Stellar evolution theories predict that our Sun spun faster and was more active when it was young. Sunspot formation is apparently a result of the tangling of the Sun's magnetic fields due to the Sun's rotation. Astronomers believe that a faster-spinning, younger Sun had more sunspots and was more active. Likewise, stellar astrophysicists think that young, rapidly-spinning stars (especially ones that are similar to our Sun in its youth) are likely to develop abundant crops of starspots. Recent observations seem to support these theories about starspots.
The Sun is roughly 5 billion years old and rotates once every 25 days. Most of the stars upon which starspots have been "observed" (we'll get into how that is done in a minute) are young and rotate rapidly. The star AB Doradus has rotational period of just 12.4 hours (it spins nearly 50 time faster than the Sun!) and is only 30 million years old. Another spotted star, EK Draconis, turns once every 2.7 days and is 100 million years old. A third star upon which starspots have been detected, kappa Ceti, is between 650 and 750 million years old and rotates once every 9.2 days. The powerful magnetic fields that generate starspots on young stars may be the remnants of the magnetic fields embedded in the protostellar clouds from which the stars condensed.

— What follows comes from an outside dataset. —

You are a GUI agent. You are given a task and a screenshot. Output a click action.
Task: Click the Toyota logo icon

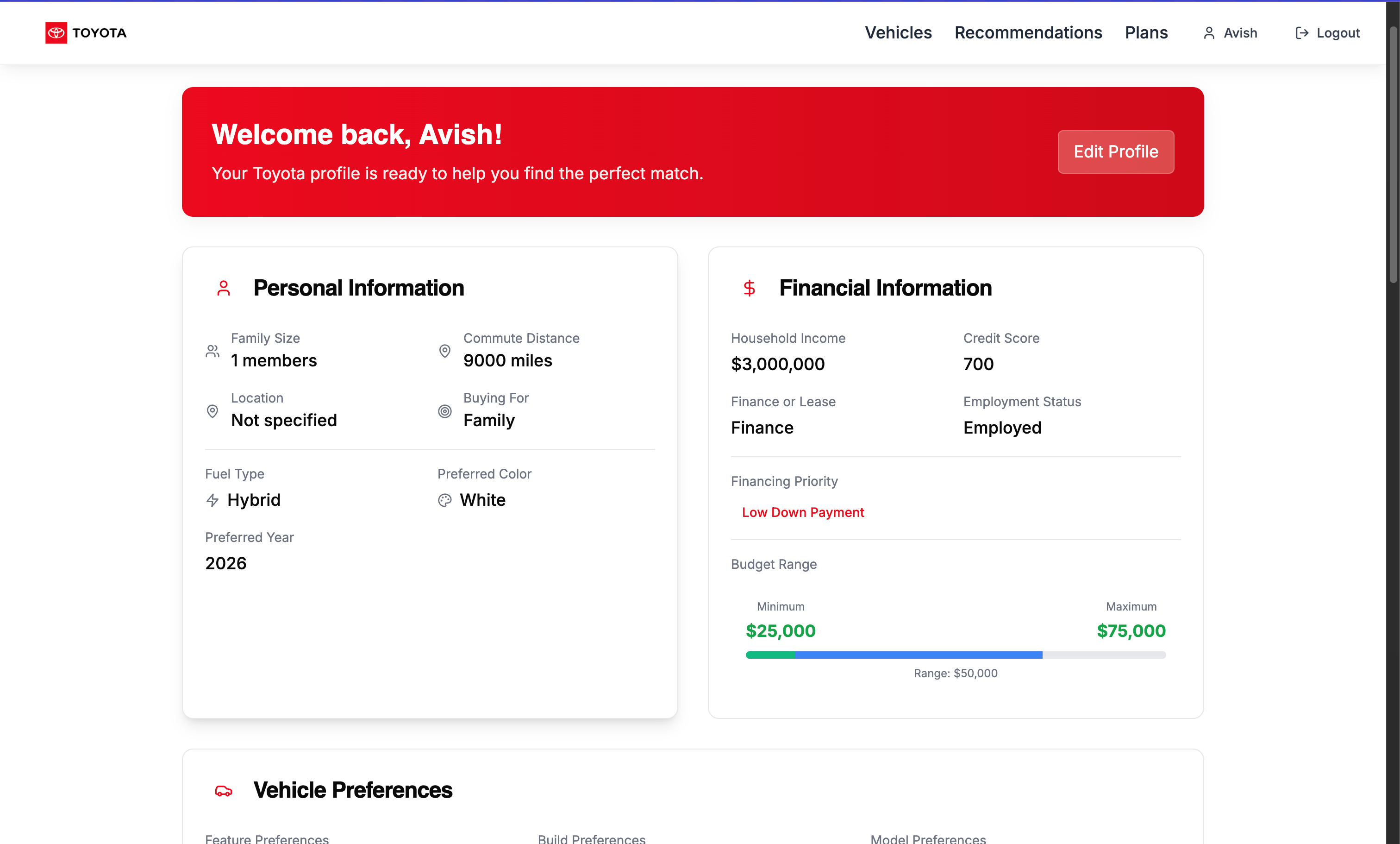56,32
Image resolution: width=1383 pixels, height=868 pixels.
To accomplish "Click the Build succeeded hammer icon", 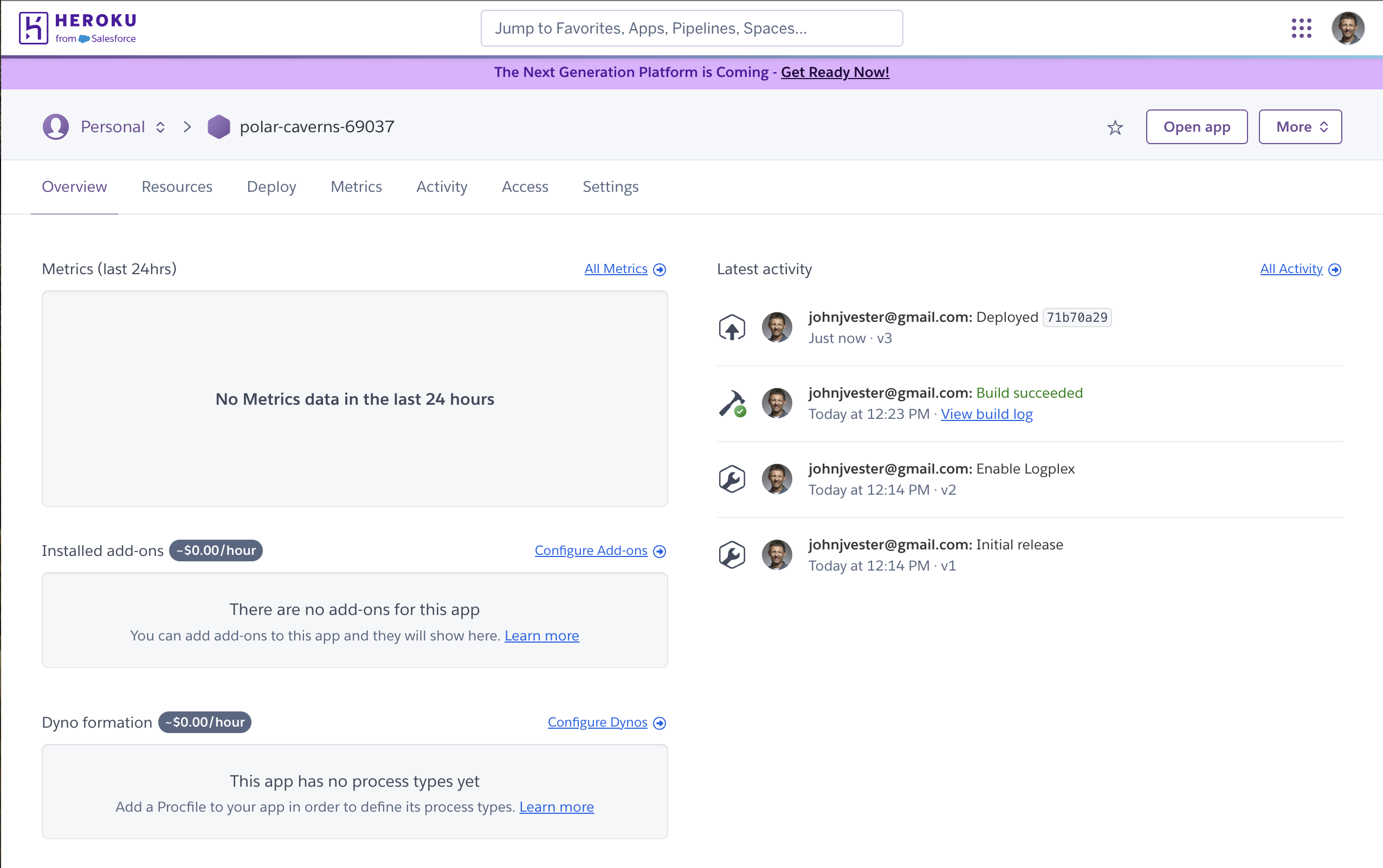I will pos(732,404).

Certain types of binary star systems (double stars) appear to have spots on one or both of the stars. This is especially the case for binaries which orbit very close to each other, and may result from interactions between the two stars. The binary system VW Cephei is a remarkable case; spots cover some 66% of the surface area of one partner and 55% of the other, and both stars appear to have large spots at their poles.

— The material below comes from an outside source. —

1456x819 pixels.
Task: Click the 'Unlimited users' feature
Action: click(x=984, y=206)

Some stars have so many spots, or possibly a few very large ones, that they grow brighter and dimmer by as much as 20% as they rotate and their spotted sides come in and out of view as seen from Earth. One active red giant star, HD 12545, has a truly enormous starspot. The single spot covers 11% of the entire surface area of the giant star, which has a radius 11.4 times the size of our Sun. This gigantic elliptical spot has dimensions of about 12 by 20 solar radii and covers an area about 10,000 times greater than the largest sunspots observed on the Sun.
Stars are so far away that their images, even in the largest telescopes, are much too small for us to directly view starspots. How then do astronomers "observe" starspots? In the case of binary systems, astronomers make repeated observations of eclipses of one star by the other. As the amount of light varies as one star passes in front of the other, the scientists can infer the relative brightness of the hidden portion of the eclipsed star. Many, many repetitions of such eclipse observations eventually yield a rough map of the surface brightnesses of the two stars, which allows us to indirectly "see" the patterns of spots on the stars.
A different approach is required to observe spots on single stars. The "Doppler imaging" technique relies on the rapid rotation of young stars and the difference in the absorption spectrum of a cooler, darker sunspot as compared to unblemished regions of a star's photosphere to create a map of the star's surface. As the star spins it carries its spots towards and away from us, in and out of view (as they swing around to the far side of the star), producing minor fluctuations in the star's spectrum that enable scientists to map the starspot sizes and locations. A third technique, Zeeman-Doppler imaging, extends the Doppler imaging approach. The strong magnetic fields of starspots alter the polarization of light emitted from starspot regions, which result in variations in the stellar spectrum as the star rotates. Once again, careful observations of changes in this spectral signature as the star rotates, carrying starspots in and out of view, lead to maps of starspots on distant stars.
Just as the number and locations of sunspots vary over the course of the sunspot cycle, some astronomers are beginning to study similar variations in starspot counts and locations on certain stars. Some researchers have even managed to generate butterfly diagrams of the variations of starspot patterns over time for the star LQ Hydrae!